A total of 80 g of sterile vermiculite was placed in a 1-liter beaker, and five surface-disinfected cucumber seeds were sewed in each beaker. At the stage of two leaves and one heart, the cucumber seedlings were subjected to NFB treatment. The NFB strains GXGL-4A, M107 and M246-2 were inoculated at 1% (V/V) and incubated overnight in 200-mL LB medium. Then, the bacterial cells were harvested by centrifugation at 8,000 g for 5 min, and resuspended with sterile water. The processes duplicated twice, and finally the bacterial sediment was suspended in an equal amount of sterile water. 5 mL of bacterial suspension (10⁸-10⁹ CFU/mL) per plant was fertilized in the seedling rhizosphere. The fertilization was conducted every three days with three biological replicates for a total of five treatments. After NFB treatment, the cucumber seedlings were placed in a growth chamber at 28℃, and subjected to a drought treatment for 10 days (no watering). At the same time, a blank control group was set up for normal watering.

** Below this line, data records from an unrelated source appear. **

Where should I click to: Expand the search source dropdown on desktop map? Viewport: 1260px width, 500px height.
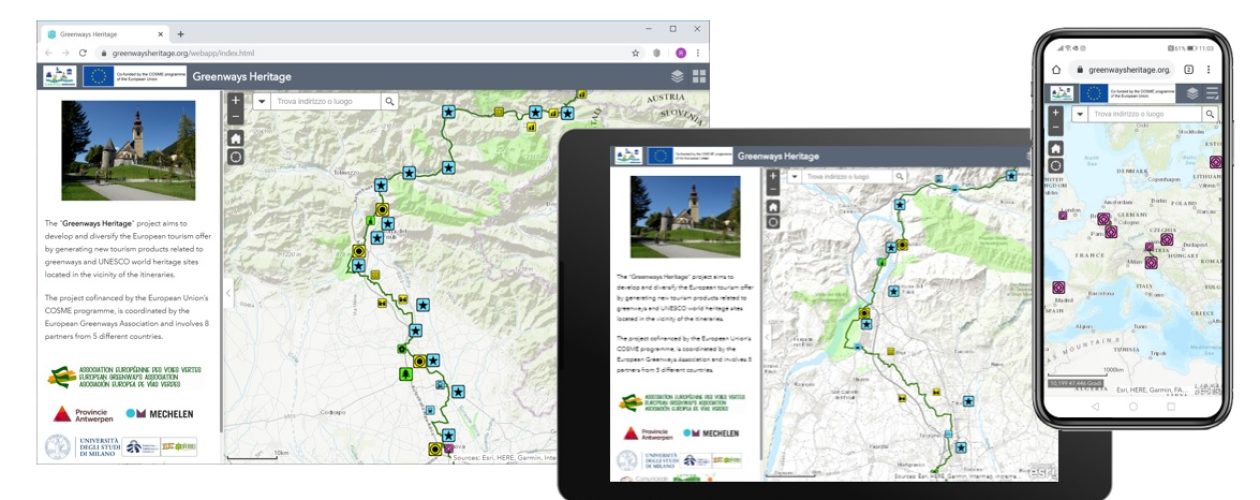tap(262, 101)
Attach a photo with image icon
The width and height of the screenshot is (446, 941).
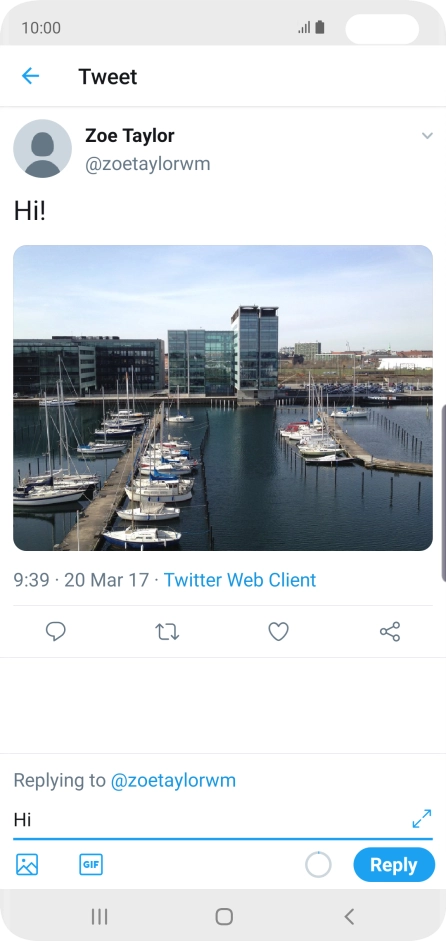[27, 865]
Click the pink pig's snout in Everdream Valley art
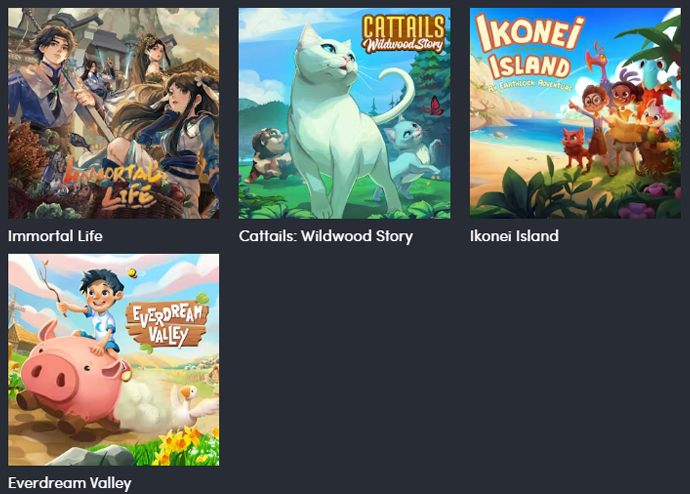This screenshot has width=690, height=494. point(48,377)
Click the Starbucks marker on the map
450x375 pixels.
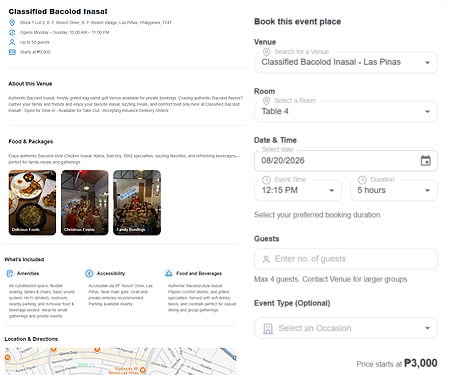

2.9. Determination of Rhizosphere Electrical Conductivity (EC)

About 5 g of vermiculite in the cucumber rhizosphere was taken from each experimental group, and then mixed with 25 mL of deionized water. The electrical conductivity (EC) was evaluated after a thorough stirring.

2.10. Statistical Analysis

The relative gene expression levels were calculated by the 2^-ΔΔCt square method, and statistical analysis of the data were done using the software IBM SPSS 17 (ANOVA).

3. Results

3.1. Subclone of the Cucumber NRT Genes

Four genes involved in nitrate transport in cucumber roots were isolated from cucumber “Xintaimici” based on the reported genomic information of cucumber “Chinese long”. Among them, the three genes, Csa2G416080, Csa5G161290 and Csa3G027720 belong to the dual-affinity nitrate transporter gene family (NRT1.1), and the Csa1G047430 gene belongs to the high-affinity nitrate transporter gene family (HAT, NRT2). The results of PCR subcloning were consistent with expectations (Figure 1, Table 1).

3.2. Relative Transcriptional Levels of the NRT Genes in Cucumber Roots

The cucumber seedlings planted in different hydroponic systems containing the Hoagland nutrient solution without nitrate were subjected to qRT-PCR analysis of the differentially expressed NRT genes in roots. The samples in the treatment group 1 were detected to have an increase at the transcriptional levels of the genes Csa2G416080 and Csa1G047430 compared with that of the control group (Figure 2A,C), and the gene Csa5G161290 showed a decreased transcriptional level (Figure 2B). It should be noted that the transcriptional level of gene Csa3G027720 in samples of the treatment group 1 was significantly higher than that of the control group (Figure 2D).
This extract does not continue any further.